What is required
Starting with the line containing "Expand 商品について質問する chevron button" and going on through the line containing "has width=552, height=392.", return the lines of the data below exactly, and only those.

(Task input Opens)

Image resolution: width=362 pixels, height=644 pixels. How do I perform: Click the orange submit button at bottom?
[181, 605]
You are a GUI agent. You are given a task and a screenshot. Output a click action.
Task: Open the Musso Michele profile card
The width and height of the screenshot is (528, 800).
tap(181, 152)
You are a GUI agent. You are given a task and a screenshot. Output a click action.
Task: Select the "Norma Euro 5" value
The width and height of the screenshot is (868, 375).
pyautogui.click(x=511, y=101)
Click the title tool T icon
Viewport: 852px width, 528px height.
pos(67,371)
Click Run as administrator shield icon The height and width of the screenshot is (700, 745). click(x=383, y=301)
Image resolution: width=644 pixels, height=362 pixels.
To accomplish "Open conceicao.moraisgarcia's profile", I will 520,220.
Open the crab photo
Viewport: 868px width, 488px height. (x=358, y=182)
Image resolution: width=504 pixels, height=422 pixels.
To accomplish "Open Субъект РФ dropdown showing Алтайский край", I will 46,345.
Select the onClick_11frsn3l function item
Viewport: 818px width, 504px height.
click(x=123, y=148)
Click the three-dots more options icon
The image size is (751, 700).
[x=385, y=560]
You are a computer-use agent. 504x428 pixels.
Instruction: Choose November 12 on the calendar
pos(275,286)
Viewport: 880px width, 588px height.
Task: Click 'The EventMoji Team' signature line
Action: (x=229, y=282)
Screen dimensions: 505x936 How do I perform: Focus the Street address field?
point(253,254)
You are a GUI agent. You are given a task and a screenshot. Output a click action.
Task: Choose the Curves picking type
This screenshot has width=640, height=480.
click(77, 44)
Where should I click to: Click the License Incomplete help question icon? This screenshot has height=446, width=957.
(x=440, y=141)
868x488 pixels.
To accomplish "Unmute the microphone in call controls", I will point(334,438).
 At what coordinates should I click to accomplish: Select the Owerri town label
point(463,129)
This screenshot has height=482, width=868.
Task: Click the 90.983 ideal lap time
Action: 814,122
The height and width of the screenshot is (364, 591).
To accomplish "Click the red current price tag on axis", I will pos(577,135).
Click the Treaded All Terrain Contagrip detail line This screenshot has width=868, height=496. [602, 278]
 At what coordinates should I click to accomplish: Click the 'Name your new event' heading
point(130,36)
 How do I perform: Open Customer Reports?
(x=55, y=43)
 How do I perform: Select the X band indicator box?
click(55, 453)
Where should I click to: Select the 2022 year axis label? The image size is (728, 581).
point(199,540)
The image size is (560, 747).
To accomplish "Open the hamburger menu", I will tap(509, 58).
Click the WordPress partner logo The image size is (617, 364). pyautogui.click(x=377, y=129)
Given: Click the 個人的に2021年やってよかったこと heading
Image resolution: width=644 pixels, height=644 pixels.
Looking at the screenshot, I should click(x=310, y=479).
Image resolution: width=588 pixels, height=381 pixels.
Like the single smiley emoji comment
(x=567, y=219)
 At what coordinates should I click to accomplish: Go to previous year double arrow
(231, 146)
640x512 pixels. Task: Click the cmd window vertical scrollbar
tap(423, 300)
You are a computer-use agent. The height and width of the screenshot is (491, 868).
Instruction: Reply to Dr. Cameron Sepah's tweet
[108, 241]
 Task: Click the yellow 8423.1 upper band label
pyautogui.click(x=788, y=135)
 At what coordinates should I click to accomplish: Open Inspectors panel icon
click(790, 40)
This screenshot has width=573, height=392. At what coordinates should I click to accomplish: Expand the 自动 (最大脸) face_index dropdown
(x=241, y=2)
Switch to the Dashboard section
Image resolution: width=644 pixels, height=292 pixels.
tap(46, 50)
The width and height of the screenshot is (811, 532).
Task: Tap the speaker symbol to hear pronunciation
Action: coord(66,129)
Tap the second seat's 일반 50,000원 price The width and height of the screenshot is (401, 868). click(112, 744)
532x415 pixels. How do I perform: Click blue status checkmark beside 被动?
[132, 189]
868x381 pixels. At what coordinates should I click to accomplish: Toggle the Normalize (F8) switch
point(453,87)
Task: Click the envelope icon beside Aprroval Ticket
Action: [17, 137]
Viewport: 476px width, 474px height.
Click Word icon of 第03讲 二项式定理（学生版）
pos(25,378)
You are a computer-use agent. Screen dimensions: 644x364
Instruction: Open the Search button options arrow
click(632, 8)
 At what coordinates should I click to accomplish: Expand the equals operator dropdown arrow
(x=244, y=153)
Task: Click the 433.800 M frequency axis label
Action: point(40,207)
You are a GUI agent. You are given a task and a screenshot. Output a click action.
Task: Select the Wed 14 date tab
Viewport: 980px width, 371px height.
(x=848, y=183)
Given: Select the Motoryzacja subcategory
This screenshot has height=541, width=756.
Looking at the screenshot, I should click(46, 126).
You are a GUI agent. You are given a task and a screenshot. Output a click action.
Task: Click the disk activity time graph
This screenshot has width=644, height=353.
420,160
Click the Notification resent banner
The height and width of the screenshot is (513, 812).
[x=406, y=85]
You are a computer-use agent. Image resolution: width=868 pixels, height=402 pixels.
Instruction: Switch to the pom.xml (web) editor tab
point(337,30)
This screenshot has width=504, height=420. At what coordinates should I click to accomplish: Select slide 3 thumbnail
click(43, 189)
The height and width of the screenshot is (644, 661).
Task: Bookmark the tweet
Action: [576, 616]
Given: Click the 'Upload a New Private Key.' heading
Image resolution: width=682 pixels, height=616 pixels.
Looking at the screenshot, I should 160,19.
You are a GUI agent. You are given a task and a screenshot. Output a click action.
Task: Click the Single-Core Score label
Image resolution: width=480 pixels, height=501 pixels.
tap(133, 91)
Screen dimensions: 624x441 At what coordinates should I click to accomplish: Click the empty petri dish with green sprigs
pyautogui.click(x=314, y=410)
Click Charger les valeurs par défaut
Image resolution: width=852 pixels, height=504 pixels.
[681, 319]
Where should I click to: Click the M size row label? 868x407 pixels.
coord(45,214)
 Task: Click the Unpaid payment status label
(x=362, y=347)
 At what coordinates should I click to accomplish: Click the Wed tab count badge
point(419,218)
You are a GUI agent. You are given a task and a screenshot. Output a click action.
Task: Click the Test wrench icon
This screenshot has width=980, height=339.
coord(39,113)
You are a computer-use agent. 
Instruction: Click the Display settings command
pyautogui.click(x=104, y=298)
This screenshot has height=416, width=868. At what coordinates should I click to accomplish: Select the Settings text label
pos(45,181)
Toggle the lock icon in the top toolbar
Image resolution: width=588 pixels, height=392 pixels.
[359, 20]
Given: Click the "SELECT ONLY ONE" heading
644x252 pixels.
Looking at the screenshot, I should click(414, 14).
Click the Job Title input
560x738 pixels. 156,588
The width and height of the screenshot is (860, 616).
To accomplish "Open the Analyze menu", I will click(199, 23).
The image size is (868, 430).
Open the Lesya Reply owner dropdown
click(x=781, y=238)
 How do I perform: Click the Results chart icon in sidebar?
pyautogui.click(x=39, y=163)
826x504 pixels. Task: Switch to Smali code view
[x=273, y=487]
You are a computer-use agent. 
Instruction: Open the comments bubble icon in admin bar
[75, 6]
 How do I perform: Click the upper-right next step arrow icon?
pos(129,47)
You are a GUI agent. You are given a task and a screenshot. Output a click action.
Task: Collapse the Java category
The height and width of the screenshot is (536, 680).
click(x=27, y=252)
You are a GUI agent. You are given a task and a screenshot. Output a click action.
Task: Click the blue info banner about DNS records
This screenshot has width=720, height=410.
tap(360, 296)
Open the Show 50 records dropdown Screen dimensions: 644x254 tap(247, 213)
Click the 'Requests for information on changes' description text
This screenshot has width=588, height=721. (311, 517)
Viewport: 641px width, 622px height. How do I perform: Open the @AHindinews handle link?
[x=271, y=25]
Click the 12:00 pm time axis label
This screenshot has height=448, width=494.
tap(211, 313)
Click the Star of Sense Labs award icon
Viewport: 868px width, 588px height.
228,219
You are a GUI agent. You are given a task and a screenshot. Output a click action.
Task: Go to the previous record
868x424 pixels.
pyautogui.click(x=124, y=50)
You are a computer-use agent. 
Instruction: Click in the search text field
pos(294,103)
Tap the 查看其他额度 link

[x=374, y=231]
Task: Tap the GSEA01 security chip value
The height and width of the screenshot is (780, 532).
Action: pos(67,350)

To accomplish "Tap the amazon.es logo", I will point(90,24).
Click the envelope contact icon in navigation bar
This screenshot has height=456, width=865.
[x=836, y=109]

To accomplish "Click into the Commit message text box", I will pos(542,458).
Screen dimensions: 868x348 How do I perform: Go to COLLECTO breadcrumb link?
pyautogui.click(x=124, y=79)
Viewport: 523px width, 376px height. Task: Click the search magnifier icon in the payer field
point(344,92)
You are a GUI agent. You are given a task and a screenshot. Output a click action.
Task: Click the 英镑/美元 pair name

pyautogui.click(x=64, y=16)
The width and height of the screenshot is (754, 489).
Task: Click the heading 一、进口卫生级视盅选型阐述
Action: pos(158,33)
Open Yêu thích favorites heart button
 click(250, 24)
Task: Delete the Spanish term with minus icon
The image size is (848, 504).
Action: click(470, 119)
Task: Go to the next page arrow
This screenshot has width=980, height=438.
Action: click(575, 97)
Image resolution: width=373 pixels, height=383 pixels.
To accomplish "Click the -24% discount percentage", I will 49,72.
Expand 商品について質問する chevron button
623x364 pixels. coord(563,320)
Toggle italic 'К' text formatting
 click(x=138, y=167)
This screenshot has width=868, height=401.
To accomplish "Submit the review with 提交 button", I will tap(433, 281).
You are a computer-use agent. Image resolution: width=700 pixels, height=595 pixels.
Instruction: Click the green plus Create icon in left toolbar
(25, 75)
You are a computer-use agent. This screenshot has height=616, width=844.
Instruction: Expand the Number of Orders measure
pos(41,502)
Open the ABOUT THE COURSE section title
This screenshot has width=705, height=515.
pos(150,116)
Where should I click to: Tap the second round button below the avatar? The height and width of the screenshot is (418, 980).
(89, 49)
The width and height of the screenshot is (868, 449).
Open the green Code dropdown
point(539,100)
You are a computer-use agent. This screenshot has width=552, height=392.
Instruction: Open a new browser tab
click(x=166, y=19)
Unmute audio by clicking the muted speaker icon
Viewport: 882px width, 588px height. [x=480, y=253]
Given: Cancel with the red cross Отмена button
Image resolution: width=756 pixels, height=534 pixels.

(Task input Closes)

Answer space
Expand 商品について質問する chevron button
623x364 pixels. coord(563,320)
Toggle italic 'К' text formatting
 click(x=138, y=167)
This screenshot has width=868, height=401.
To accomplish "Submit the review with 提交 button", I will tap(433, 281).
You are a computer-use agent. Image resolution: width=700 pixels, height=595 pixels.
Instruction: Click the green plus Create icon in left toolbar
(25, 75)
You are a computer-use agent. This screenshot has height=616, width=844.
Instruction: Expand the Number of Orders measure
pos(41,502)
Open the ABOUT THE COURSE section title
This screenshot has width=705, height=515.
pos(150,116)
Where should I click to: Tap the second round button below the avatar? The height and width of the screenshot is (418, 980).
(89, 49)
The width and height of the screenshot is (868, 449).
Open the green Code dropdown
point(539,100)
You are a computer-use agent. This screenshot has width=552, height=392.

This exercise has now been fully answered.